## Provided data:

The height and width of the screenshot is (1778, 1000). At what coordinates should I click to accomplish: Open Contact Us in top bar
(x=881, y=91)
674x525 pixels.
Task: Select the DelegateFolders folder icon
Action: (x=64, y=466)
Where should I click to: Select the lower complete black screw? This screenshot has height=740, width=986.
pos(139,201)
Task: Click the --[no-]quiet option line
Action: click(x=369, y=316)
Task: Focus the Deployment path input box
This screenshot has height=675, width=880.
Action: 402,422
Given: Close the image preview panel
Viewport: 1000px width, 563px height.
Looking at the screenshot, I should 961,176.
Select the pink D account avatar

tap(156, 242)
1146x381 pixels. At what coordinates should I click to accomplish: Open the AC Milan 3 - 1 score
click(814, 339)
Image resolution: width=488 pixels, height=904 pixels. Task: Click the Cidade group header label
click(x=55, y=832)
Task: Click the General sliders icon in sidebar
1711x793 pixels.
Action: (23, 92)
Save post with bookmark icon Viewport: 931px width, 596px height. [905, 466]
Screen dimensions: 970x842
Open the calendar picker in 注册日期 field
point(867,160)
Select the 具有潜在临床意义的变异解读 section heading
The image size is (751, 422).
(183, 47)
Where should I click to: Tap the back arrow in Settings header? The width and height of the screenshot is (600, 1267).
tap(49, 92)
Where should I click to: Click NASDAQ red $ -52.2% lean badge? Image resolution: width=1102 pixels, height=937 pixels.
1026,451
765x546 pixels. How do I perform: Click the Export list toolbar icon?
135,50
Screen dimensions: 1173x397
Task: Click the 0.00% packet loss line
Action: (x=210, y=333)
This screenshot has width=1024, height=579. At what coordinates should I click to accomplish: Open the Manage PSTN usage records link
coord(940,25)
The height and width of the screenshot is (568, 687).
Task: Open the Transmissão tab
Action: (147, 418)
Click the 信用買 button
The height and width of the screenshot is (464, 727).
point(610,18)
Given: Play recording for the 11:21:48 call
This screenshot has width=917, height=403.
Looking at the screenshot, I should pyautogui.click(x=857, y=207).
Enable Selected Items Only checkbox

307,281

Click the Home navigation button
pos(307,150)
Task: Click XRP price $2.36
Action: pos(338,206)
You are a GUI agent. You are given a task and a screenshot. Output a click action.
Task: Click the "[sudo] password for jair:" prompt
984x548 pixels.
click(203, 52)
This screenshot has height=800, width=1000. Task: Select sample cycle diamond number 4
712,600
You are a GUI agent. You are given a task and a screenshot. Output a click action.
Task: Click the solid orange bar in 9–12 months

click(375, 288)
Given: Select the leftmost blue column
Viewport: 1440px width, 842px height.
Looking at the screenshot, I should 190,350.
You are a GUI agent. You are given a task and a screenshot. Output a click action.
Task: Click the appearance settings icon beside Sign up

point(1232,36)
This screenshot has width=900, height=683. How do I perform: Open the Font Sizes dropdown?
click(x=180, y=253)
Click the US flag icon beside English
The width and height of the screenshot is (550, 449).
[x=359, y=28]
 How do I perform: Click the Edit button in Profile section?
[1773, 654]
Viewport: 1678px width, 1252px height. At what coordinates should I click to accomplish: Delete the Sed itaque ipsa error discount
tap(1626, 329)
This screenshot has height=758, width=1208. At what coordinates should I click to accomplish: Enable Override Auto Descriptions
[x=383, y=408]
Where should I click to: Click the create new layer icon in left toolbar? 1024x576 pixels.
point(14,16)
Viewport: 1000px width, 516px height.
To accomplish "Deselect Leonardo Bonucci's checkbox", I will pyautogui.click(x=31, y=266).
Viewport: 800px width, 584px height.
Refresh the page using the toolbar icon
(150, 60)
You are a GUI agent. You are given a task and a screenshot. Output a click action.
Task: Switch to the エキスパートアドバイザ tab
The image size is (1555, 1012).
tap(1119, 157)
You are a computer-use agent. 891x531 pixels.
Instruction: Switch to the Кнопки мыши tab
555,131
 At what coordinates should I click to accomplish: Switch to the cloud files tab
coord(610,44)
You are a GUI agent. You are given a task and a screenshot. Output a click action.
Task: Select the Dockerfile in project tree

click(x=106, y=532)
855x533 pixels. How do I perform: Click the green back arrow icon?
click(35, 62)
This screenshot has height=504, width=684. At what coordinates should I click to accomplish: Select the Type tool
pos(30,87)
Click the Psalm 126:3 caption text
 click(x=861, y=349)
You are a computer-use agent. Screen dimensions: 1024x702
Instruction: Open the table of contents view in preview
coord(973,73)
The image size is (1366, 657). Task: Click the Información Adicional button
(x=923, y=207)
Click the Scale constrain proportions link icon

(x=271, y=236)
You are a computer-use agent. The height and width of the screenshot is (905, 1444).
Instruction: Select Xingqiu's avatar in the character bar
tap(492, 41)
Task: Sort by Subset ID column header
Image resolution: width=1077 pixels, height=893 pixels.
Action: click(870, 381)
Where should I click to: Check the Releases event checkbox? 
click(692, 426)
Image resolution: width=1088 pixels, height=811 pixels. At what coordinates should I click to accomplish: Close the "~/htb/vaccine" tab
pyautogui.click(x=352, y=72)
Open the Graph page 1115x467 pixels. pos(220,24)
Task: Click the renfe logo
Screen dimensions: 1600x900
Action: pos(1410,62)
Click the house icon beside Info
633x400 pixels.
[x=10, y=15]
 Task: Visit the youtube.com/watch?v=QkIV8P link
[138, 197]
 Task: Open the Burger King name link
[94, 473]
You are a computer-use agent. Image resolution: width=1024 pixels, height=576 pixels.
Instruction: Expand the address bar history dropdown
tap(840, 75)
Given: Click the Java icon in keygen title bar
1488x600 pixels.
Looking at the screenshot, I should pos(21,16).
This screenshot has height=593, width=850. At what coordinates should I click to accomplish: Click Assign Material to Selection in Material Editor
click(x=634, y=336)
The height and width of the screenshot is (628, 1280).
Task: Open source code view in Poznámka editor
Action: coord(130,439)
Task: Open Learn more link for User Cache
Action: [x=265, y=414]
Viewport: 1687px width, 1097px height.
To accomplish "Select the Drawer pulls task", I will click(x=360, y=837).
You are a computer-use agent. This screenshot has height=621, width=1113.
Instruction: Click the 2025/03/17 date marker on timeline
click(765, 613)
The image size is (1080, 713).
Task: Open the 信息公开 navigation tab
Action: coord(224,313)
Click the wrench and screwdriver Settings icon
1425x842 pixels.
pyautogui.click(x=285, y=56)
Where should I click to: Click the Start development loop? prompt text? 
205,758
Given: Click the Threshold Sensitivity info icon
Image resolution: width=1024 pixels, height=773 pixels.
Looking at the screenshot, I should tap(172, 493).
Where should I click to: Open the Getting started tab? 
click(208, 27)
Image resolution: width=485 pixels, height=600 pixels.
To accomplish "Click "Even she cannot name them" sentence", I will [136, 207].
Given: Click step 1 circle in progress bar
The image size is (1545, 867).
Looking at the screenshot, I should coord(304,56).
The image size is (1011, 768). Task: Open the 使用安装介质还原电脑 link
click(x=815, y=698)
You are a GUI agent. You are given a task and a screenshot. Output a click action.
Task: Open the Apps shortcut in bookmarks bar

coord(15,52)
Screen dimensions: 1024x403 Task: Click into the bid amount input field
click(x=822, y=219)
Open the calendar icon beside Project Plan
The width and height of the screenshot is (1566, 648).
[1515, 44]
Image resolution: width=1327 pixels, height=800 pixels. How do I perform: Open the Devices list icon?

## Problem requirements:
Word for word, set down all of the records above.

## Problem solution:
The height and width of the screenshot is (1778, 1000). At what coordinates should I click to accomplish: Open Contact Us in top bar
(x=881, y=91)
674x525 pixels.
Task: Select the DelegateFolders folder icon
Action: (x=64, y=466)
Where should I click to: Select the lower complete black screw? This screenshot has height=740, width=986.
pos(139,201)
Task: Click the --[no-]quiet option line
Action: click(x=369, y=316)
Task: Focus the Deployment path input box
This screenshot has height=675, width=880.
Action: 402,422
Given: Close the image preview panel
Viewport: 1000px width, 563px height.
Looking at the screenshot, I should 961,176.
Select the pink D account avatar

tap(156, 242)
1146x381 pixels. At what coordinates should I click to accomplish: Open the AC Milan 3 - 1 score
click(814, 339)
Image resolution: width=488 pixels, height=904 pixels. Task: Click the Cidade group header label
click(x=55, y=832)
Task: Click the General sliders icon in sidebar
1711x793 pixels.
Action: (23, 92)
Save post with bookmark icon Viewport: 931px width, 596px height. [905, 466]
Screen dimensions: 970x842
Open the calendar picker in 注册日期 field
point(867,160)
Select the 具有潜在临床意义的变异解读 section heading
The image size is (751, 422).
(183, 47)
Where should I click to: Tap the back arrow in Settings header? The width and height of the screenshot is (600, 1267).
tap(49, 92)
Where should I click to: Click NASDAQ red $ -52.2% lean badge? Image resolution: width=1102 pixels, height=937 pixels.
1026,451
765x546 pixels. How do I perform: Click the Export list toolbar icon?
135,50
Screen dimensions: 1173x397
Task: Click the 0.00% packet loss line
Action: (x=210, y=333)
This screenshot has width=1024, height=579. At what coordinates should I click to accomplish: Open the Manage PSTN usage records link
coord(940,25)
The height and width of the screenshot is (568, 687).
Task: Open the Transmissão tab
Action: (147, 418)
Click the 信用買 button
The height and width of the screenshot is (464, 727).
point(610,18)
Given: Play recording for the 11:21:48 call
This screenshot has width=917, height=403.
Looking at the screenshot, I should pyautogui.click(x=857, y=207).
Enable Selected Items Only checkbox

307,281

Click the Home navigation button
pos(307,150)
Task: Click XRP price $2.36
Action: pos(338,206)
You are a GUI agent. You are given a task and a screenshot. Output a click action.
Task: Click the "[sudo] password for jair:" prompt
984x548 pixels.
click(203, 52)
This screenshot has height=800, width=1000. Task: Select sample cycle diamond number 4
712,600
You are a GUI agent. You are given a task and a screenshot. Output a click action.
Task: Click the solid orange bar in 9–12 months

click(375, 288)
Given: Select the leftmost blue column
Viewport: 1440px width, 842px height.
Looking at the screenshot, I should 190,350.
You are a GUI agent. You are given a task and a screenshot. Output a click action.
Task: Click the appearance settings icon beside Sign up

point(1232,36)
This screenshot has width=900, height=683. How do I perform: Open the Font Sizes dropdown?
click(x=180, y=253)
Click the US flag icon beside English
The width and height of the screenshot is (550, 449).
[x=359, y=28]
 How do I perform: Click the Edit button in Profile section?
[1773, 654]
Viewport: 1678px width, 1252px height. At what coordinates should I click to accomplish: Delete the Sed itaque ipsa error discount
tap(1626, 329)
This screenshot has height=758, width=1208. At what coordinates should I click to accomplish: Enable Override Auto Descriptions
[x=383, y=408]
Where should I click to: Click the create new layer icon in left toolbar? 1024x576 pixels.
point(14,16)
Viewport: 1000px width, 516px height.
To accomplish "Deselect Leonardo Bonucci's checkbox", I will pyautogui.click(x=31, y=266).
Viewport: 800px width, 584px height.
Refresh the page using the toolbar icon
(150, 60)
You are a GUI agent. You are given a task and a screenshot. Output a click action.
Task: Switch to the エキスパートアドバイザ tab
The image size is (1555, 1012).
tap(1119, 157)
You are a computer-use agent. 891x531 pixels.
Instruction: Switch to the Кнопки мыши tab
555,131
 At what coordinates should I click to accomplish: Switch to the cloud files tab
coord(610,44)
You are a GUI agent. You are given a task and a screenshot. Output a click action.
Task: Select the Dockerfile in project tree

click(x=106, y=532)
855x533 pixels. How do I perform: Click the green back arrow icon?
click(35, 62)
This screenshot has height=504, width=684. At what coordinates should I click to accomplish: Select the Type tool
pos(30,87)
Click the Psalm 126:3 caption text
 click(x=861, y=349)
You are a computer-use agent. Screen dimensions: 1024x702
Instruction: Open the table of contents view in preview
coord(973,73)
The image size is (1366, 657). Task: Click the Información Adicional button
(x=923, y=207)
Click the Scale constrain proportions link icon

(x=271, y=236)
You are a computer-use agent. The height and width of the screenshot is (905, 1444).
Instruction: Select Xingqiu's avatar in the character bar
tap(492, 41)
Task: Sort by Subset ID column header
Image resolution: width=1077 pixels, height=893 pixels.
Action: click(870, 381)
Where should I click to: Check the Releases event checkbox? 
click(692, 426)
Image resolution: width=1088 pixels, height=811 pixels. At what coordinates should I click to accomplish: Close the "~/htb/vaccine" tab
pyautogui.click(x=352, y=72)
Open the Graph page 1115x467 pixels. pos(220,24)
Task: Click the renfe logo
Screen dimensions: 1600x900
Action: pos(1410,62)
Click the house icon beside Info
633x400 pixels.
[x=10, y=15]
 Task: Visit the youtube.com/watch?v=QkIV8P link
[138, 197]
 Task: Open the Burger King name link
[94, 473]
You are a computer-use agent. Image resolution: width=1024 pixels, height=576 pixels.
Instruction: Expand the address bar history dropdown
tap(840, 75)
Given: Click the Java icon in keygen title bar
1488x600 pixels.
Looking at the screenshot, I should pos(21,16).
This screenshot has height=593, width=850. At what coordinates should I click to accomplish: Click Assign Material to Selection in Material Editor
click(x=634, y=336)
The height and width of the screenshot is (628, 1280).
Task: Open source code view in Poznámka editor
Action: coord(130,439)
Task: Open Learn more link for User Cache
Action: [x=265, y=414]
Viewport: 1687px width, 1097px height.
To accomplish "Select the Drawer pulls task", I will click(x=360, y=837).
You are a computer-use agent. This screenshot has height=621, width=1113.
Instruction: Click the 2025/03/17 date marker on timeline
click(765, 613)
The image size is (1080, 713).
Task: Open the 信息公开 navigation tab
Action: coord(224,313)
Click the wrench and screwdriver Settings icon
1425x842 pixels.
pyautogui.click(x=285, y=56)
Where should I click to: Click the Start development loop? prompt text? 
205,758
Given: Click the Threshold Sensitivity info icon
Image resolution: width=1024 pixels, height=773 pixels.
Looking at the screenshot, I should tap(172, 493).
Where should I click to: Open the Getting started tab? 
click(208, 27)
Image resolution: width=485 pixels, height=600 pixels.
To accomplish "Click "Even she cannot name them" sentence", I will [136, 207].
Given: Click step 1 circle in progress bar
The image size is (1545, 867).
Looking at the screenshot, I should coord(304,56).
The image size is (1011, 768). Task: Open the 使用安装介质还原电脑 link
click(x=815, y=698)
You are a GUI agent. You are given a task and a screenshot. Output a click action.
Task: Open the Apps shortcut in bookmarks bar

coord(15,52)
Screen dimensions: 1024x403 Task: Click into the bid amount input field
click(x=822, y=219)
Open the calendar icon beside Project Plan
The width and height of the screenshot is (1566, 648).
[1515, 44]
Image resolution: width=1327 pixels, height=800 pixels. How do I perform: Open the Devices list icon?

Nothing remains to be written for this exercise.